- [Your objective]
For the word "scrollbar", state how many lines of the listing below contain it. Give the number and nothing more.

- [Extracted information]

Start of Block

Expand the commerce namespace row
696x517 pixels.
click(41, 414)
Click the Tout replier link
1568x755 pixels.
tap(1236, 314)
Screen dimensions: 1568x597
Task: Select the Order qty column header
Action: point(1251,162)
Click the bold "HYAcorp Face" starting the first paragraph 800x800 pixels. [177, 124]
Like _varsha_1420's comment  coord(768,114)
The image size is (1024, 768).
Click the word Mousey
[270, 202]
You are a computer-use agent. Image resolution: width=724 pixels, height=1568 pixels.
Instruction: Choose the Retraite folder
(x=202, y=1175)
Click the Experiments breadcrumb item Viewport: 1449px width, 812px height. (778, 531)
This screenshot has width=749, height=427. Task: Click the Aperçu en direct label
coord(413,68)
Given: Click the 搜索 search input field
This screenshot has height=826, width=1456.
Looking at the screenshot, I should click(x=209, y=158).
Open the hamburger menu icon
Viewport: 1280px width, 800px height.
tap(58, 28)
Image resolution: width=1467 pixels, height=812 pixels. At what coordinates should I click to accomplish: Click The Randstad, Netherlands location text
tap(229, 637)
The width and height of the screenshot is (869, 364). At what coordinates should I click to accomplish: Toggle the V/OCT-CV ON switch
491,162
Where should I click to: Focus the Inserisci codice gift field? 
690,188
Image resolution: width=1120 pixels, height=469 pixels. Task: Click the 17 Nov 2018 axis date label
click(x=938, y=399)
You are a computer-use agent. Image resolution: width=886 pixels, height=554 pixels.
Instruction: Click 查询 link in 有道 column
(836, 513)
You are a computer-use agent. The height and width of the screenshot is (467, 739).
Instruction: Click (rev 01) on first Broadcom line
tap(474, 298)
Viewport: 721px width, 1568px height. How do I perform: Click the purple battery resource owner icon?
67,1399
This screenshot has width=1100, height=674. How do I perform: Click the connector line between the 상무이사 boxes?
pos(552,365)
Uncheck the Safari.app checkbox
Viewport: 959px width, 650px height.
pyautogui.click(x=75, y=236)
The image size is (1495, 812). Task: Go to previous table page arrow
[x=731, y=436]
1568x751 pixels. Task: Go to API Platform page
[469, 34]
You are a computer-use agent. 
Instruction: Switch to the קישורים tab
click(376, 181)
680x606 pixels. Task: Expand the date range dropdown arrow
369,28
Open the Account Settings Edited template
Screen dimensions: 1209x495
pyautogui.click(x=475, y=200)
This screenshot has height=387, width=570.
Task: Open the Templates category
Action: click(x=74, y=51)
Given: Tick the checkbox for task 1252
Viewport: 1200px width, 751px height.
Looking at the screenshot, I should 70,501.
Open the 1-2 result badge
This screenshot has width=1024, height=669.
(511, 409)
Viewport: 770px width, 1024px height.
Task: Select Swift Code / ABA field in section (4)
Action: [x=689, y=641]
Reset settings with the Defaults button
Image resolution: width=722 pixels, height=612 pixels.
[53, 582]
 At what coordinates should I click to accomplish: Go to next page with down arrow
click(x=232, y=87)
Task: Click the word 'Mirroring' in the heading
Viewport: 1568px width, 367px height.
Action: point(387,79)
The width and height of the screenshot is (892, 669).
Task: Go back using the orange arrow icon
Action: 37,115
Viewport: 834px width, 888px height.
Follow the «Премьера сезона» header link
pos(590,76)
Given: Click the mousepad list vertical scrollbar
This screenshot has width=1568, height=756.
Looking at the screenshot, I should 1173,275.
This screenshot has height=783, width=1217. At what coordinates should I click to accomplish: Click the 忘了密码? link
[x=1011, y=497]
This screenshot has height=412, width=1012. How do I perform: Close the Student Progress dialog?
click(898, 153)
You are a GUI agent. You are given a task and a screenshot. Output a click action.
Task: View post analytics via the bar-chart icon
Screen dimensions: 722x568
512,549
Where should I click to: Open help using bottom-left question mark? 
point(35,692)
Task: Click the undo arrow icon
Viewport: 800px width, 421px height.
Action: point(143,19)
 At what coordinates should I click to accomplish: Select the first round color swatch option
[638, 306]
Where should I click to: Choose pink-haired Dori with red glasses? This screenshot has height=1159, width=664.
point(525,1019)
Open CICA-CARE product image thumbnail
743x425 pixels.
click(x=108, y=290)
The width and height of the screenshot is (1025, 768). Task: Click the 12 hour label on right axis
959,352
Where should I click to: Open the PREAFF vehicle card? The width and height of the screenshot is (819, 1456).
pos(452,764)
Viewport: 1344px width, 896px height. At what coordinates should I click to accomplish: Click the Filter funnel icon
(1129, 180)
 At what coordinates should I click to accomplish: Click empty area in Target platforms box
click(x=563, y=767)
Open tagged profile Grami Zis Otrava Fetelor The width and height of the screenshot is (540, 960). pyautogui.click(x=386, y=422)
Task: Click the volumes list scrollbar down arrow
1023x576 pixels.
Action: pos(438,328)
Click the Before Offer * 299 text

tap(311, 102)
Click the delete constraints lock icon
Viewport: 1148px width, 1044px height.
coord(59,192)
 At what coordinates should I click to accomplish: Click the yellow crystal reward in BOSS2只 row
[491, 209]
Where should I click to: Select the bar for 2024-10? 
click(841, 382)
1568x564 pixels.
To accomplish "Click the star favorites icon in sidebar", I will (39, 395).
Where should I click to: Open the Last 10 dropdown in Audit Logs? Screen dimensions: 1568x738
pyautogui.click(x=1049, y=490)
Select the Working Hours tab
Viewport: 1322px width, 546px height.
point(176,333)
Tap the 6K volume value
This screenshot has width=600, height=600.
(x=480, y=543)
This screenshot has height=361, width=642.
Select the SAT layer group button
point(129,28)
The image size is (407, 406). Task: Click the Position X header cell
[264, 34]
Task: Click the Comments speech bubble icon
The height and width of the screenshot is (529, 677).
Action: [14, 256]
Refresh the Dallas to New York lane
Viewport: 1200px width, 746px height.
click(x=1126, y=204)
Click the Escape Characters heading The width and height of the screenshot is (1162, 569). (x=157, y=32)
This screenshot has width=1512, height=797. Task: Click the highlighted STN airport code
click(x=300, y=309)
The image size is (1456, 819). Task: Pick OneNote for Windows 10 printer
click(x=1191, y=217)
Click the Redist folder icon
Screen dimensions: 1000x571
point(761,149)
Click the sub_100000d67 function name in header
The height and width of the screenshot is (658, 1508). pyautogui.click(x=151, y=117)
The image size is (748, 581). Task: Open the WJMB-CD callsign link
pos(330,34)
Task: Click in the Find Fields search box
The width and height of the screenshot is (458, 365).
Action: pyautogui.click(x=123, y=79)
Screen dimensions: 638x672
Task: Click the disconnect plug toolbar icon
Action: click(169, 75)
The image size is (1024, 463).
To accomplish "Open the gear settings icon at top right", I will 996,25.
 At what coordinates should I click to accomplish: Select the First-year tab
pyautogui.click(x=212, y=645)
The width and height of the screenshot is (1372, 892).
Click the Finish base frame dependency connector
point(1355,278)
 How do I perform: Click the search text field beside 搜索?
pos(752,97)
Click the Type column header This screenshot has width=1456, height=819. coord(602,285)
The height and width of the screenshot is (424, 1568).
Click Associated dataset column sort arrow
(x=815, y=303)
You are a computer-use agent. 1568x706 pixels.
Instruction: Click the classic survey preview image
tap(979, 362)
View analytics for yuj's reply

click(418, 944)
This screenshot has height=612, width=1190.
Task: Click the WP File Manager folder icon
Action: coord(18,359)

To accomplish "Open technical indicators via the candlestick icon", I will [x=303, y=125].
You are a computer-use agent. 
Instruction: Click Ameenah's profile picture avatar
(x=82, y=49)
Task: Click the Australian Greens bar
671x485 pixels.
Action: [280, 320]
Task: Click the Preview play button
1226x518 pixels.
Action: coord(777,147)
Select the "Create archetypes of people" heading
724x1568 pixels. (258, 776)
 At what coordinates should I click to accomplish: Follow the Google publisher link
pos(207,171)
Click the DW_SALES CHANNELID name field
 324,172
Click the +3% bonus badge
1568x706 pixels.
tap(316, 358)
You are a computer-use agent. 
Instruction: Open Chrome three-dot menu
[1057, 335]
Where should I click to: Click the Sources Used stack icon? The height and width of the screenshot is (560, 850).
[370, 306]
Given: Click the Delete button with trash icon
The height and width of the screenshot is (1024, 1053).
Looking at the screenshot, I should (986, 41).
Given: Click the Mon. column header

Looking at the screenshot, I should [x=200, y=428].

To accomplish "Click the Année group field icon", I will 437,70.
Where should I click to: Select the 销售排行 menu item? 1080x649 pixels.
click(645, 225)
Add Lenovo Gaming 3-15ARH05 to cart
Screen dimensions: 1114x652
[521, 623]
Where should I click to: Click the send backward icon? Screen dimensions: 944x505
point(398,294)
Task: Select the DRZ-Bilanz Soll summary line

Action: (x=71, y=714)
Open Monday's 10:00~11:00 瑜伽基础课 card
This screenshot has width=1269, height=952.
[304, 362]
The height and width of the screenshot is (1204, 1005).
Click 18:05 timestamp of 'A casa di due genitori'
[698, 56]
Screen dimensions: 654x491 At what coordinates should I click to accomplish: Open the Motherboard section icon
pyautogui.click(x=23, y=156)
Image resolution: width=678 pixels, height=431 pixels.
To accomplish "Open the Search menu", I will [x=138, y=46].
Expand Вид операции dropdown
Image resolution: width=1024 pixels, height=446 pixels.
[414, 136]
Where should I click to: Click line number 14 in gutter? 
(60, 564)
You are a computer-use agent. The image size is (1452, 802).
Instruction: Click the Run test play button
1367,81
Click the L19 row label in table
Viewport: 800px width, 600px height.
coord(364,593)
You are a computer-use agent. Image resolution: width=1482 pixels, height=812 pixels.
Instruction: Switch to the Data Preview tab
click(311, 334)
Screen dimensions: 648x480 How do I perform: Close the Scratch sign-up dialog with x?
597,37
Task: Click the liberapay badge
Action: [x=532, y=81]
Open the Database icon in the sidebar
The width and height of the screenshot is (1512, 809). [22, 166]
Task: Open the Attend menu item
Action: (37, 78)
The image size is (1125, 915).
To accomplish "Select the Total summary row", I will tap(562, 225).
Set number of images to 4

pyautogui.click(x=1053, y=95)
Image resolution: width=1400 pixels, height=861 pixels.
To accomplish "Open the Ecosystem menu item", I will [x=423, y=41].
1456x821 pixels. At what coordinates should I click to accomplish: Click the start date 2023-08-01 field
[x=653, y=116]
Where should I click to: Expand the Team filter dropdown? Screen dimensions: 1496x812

End of Block

- [Answer to this exercise]
2